The foregoing demonstrates the existence of a number of factual issues. Even though she was seriously ill, Mrs. Davila returned to the hospital and did some work in connection with a hospital committee. The issue is whether this could qualify her as actively at work as intended by and understood from the policy. There is an issue as to whether defendant’s agents misled Mrs. Davila by failing to inform her of the “actively at work” requirement so that she should have known about it before the policy was delivered to her. The affidavit of Mrs. Davila’s coworker says that nothing was ever said about it by defendant’s agents at the meetings leading up to the adoption of the insurance plan.
Defendant argues that its delivery of the policy to Mrs. Davila enabled her to see the “actively at work” requirement for herself and eliminated her arguments about misrepresentations made during the summer. Plaintiff’s affidavit establishes that the policy was delivered to her while she was a patient in the hospital. Whether she was able to read the policy at that time or whether she was then or later on constructive notice that she had to be “actively at work” in order to be covered notwithstanding defendant’s alleged previous misrepresentations are issues to be decided.
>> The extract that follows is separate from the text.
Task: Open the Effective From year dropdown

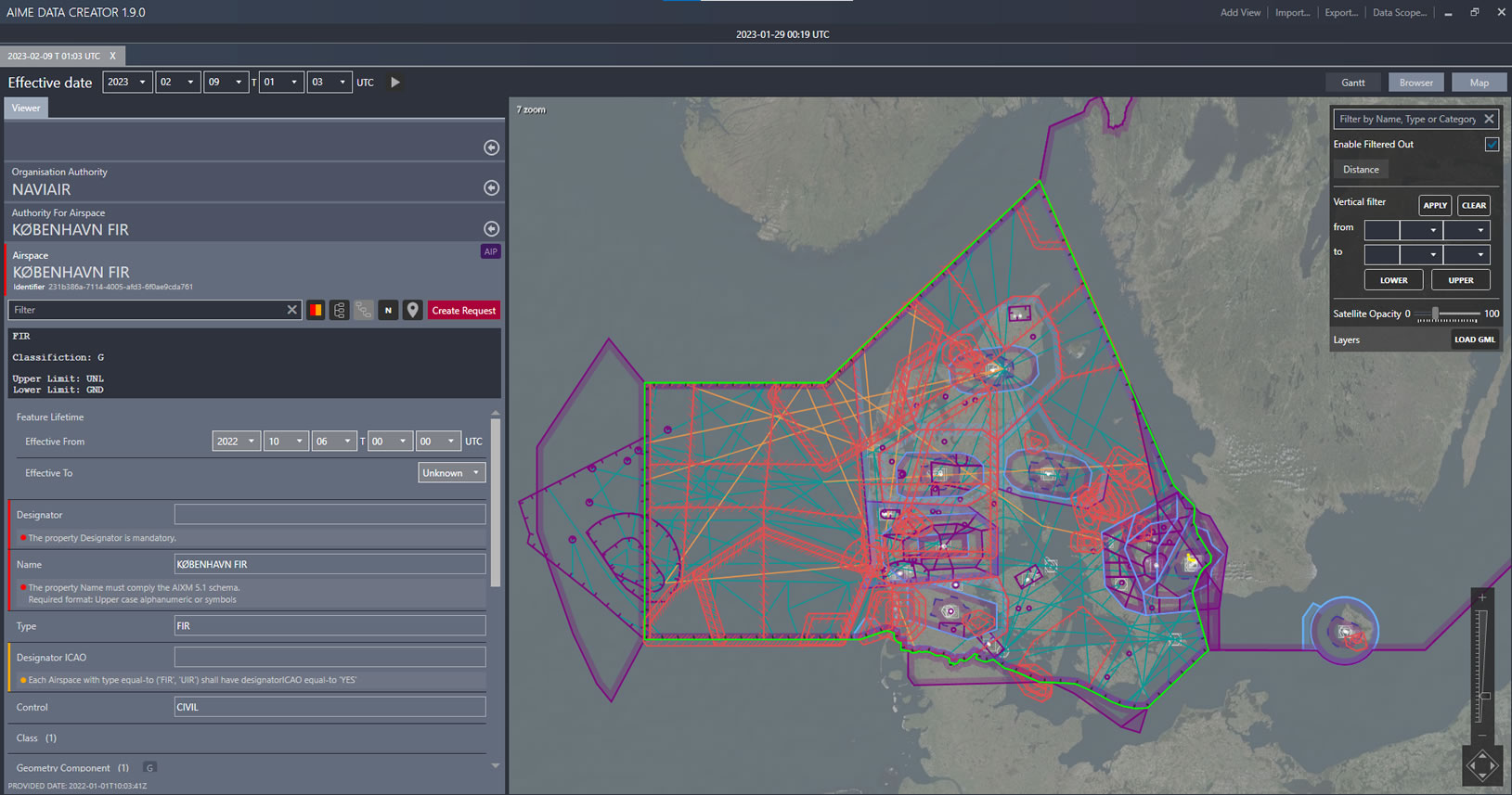Action: coord(236,442)
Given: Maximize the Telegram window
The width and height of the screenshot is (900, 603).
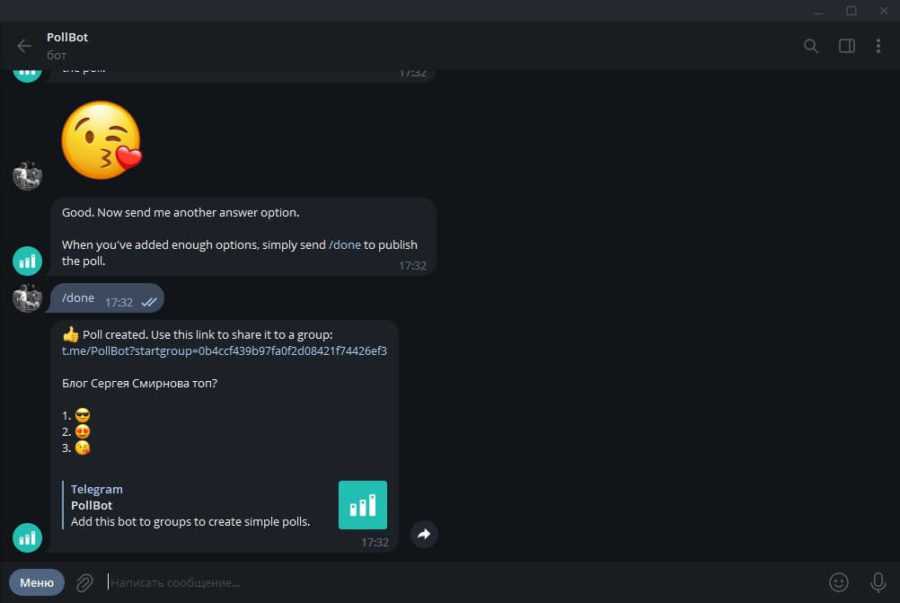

The policy provides that coverage would extend to Mrs. Davila on the day she would resume active work. The affidavits of her husband (plaintiff), her physician, and her co-worker establish that she could have resumed work. Surely had she known about this policy provision she would have resumed work for a day or so and defendant would have no basis on which to contest coverage. Because Mrs. Davila clearly had this option and surely would have exercised it had she known about this technicality in the policy, defendant’s underwriters had to anticipate that the company would have to absorb a claim like plaintiff’s when they formulated the rate structure. It would be a windfall for defendant to avoid payment of this claim because Mrs. Davila failed to exercise the simple expedient of resuming work when she was able to do so.
Accordingly, the judgment appealed from is reversed and set aside and there is judgment in favor of plaintiff and against defendant overruling its motion for summary judgment. The case is remanded to the trial court for further proceedings. All costs of this appeal are assessed against defendant.
REVERSED AND REMANDED.
LANDRIEU, J., respectfully dissents.